Rio – O Tribunal de Justiça do Rio de Janeiro, por meio do seu Órgão Especial, concedeu liminar que suspende os efeitos da lei estadual que estabeleceu cotas em universidades públicas estaduais para negros e etudantes de escolas públicas. A ação é de autoria do deputado estadual Flávio Bolsonaro (foto), do PP carioca, que entrou na Justiça com Ação Direta de Inconstitucionalidade (ADIN). Foi o próprio deputado, que também é advogado, que defendeu a ação no plenário do Tribunal de Justiça.
Ele admitiu a existência do racismo e do preconceito, porém, considerou a lei demagógica e discriminatória. “O preconceito existe, não tem como negar, mas a lei provoca um acirramento da discriminação na sociedade. Até quando o critério cor da pele vai continuar prevalecendo? A ditadura do politicamente correto impede que o Legislativo discuta a questão”, disse.

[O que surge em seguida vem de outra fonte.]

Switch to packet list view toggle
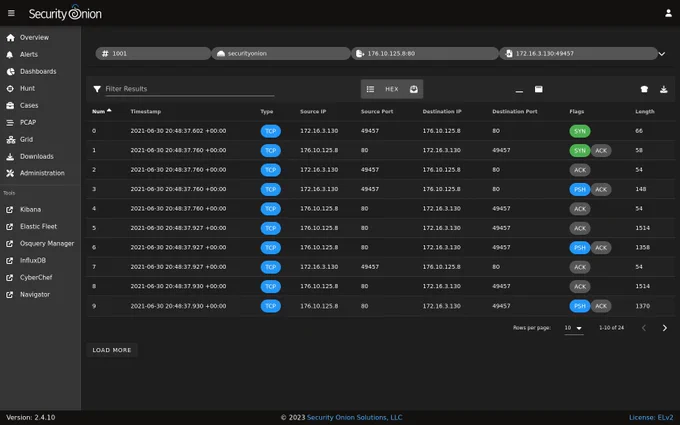This screenshot has width=680, height=425. pyautogui.click(x=370, y=89)
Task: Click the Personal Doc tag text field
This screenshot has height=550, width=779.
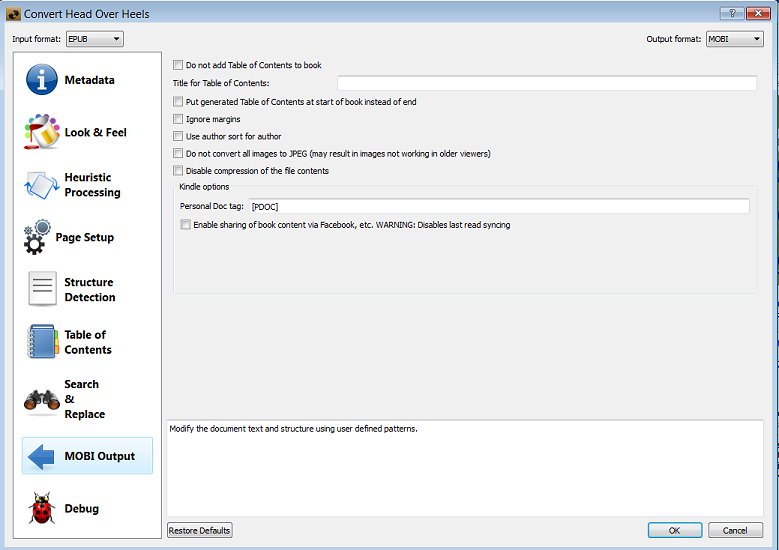Action: pos(499,206)
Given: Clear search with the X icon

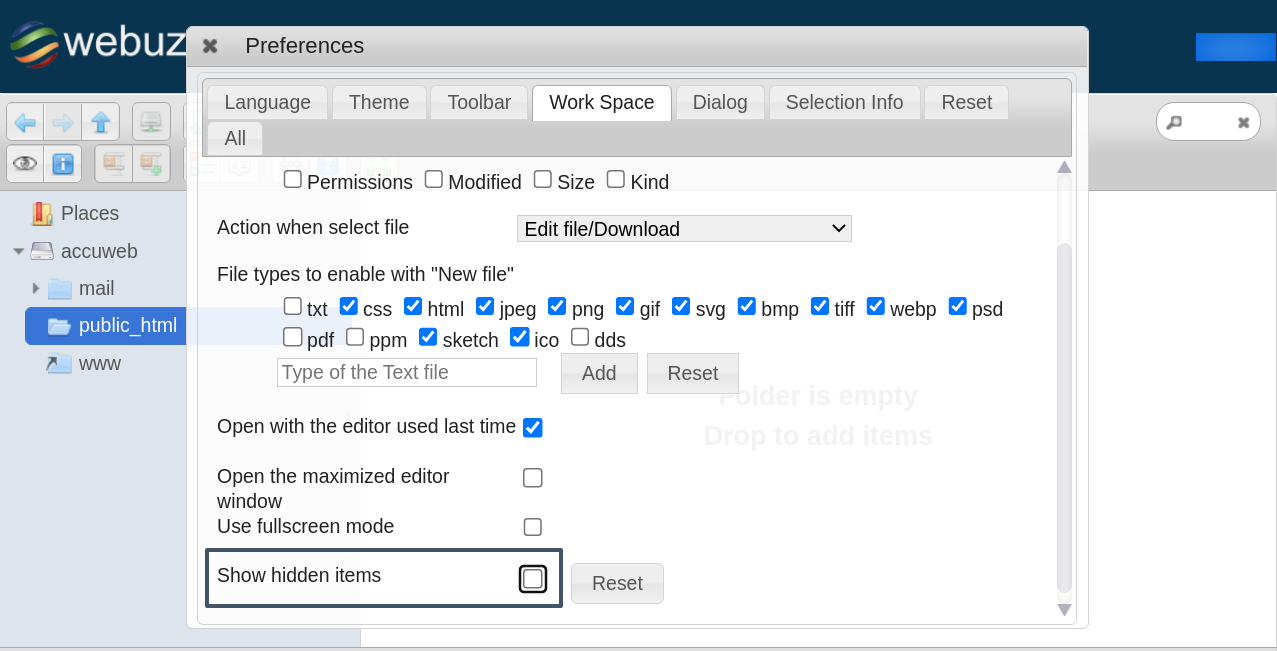Looking at the screenshot, I should click(x=1243, y=122).
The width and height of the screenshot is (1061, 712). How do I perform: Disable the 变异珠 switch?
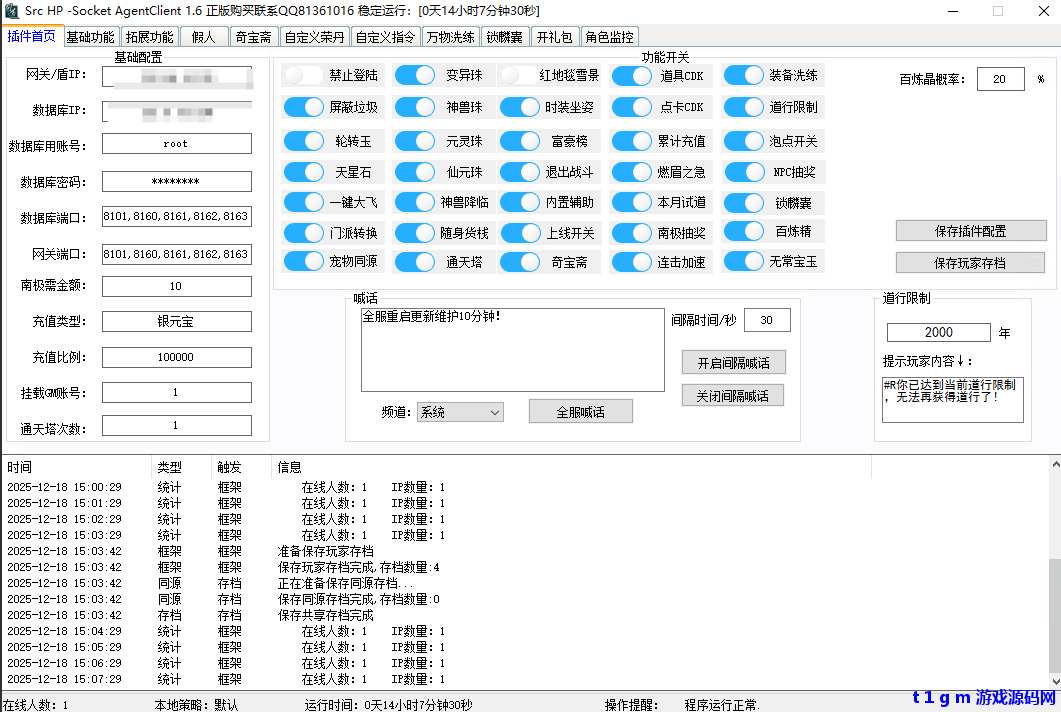414,74
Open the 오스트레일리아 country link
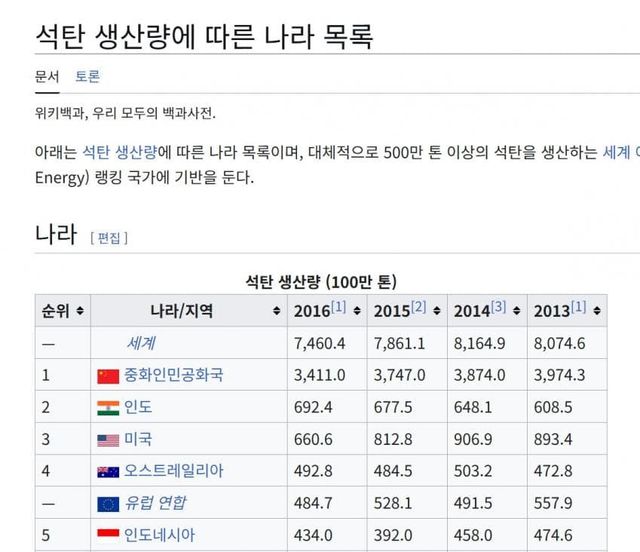640x552 pixels. coord(174,471)
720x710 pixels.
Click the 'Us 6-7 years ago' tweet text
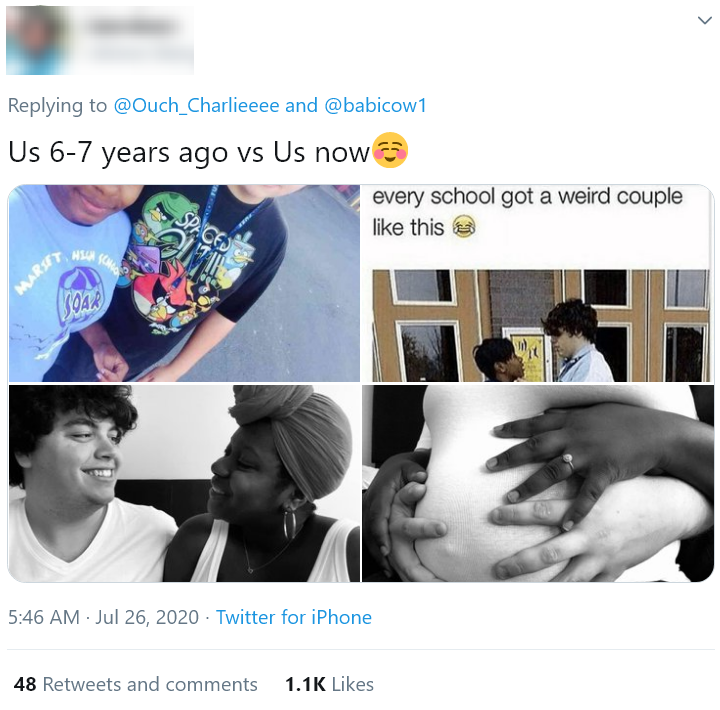click(x=189, y=152)
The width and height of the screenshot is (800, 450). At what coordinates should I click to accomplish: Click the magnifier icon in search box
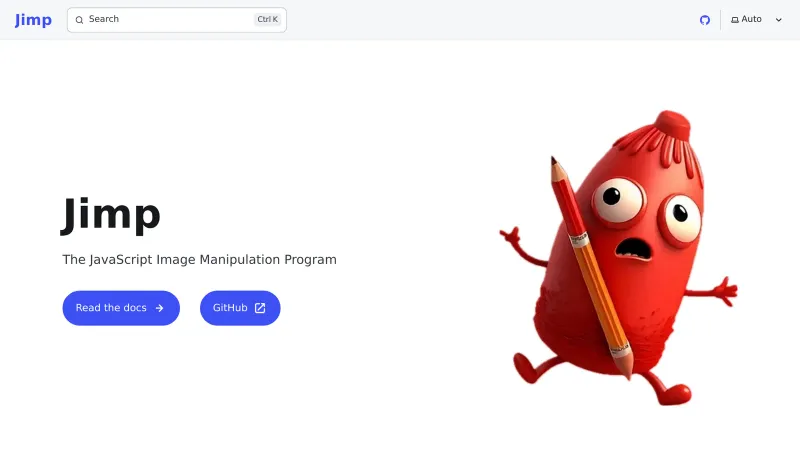tap(80, 20)
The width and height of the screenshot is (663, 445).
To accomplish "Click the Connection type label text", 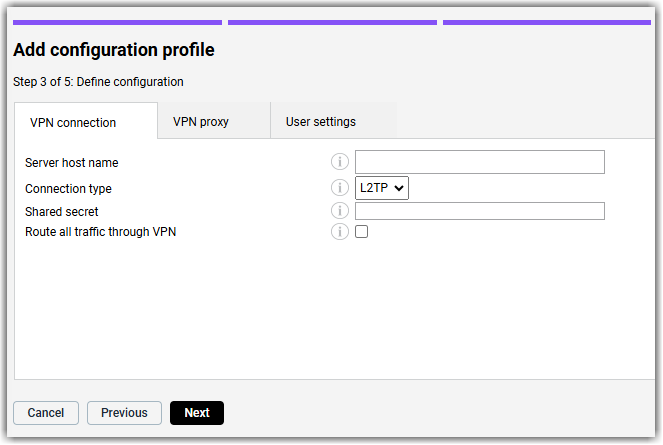I will coord(68,189).
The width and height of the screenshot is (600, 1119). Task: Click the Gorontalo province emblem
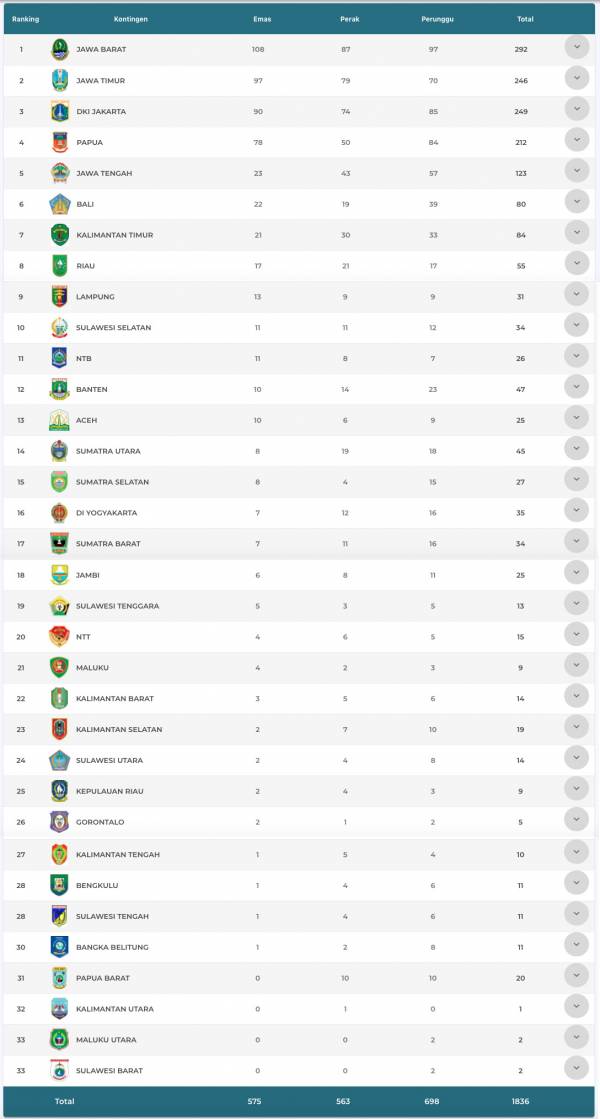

O Rio e a Bahia foram os dois primeiros Estados, cujas Universidades – a UERJ e a UNEB – adotaram o sistema de cotas nas suas Universidades Estaduais, para negros e indígenas. No caso do Rio, a lei também é extensiva a alunos da rede pública de ensino, pessoas portadoras de deficiência, filhos de policiais civis e militares, bombeiros militares e inspetores de segurança e administração penitenciária, mortos ou incapacitados em razão do serviço.
O relator do processo, desembargador Sérgio Cavalieri Filho, votou contra a liminar por achar que a política “de ação afirmativa tem por finalidade a igualdade formal e material”. Foi voto vencido. Como se trata de medida de caráter liminar o próprio Órgão Especial, deverá analisar e votar o mérito da matéria em 60 dias.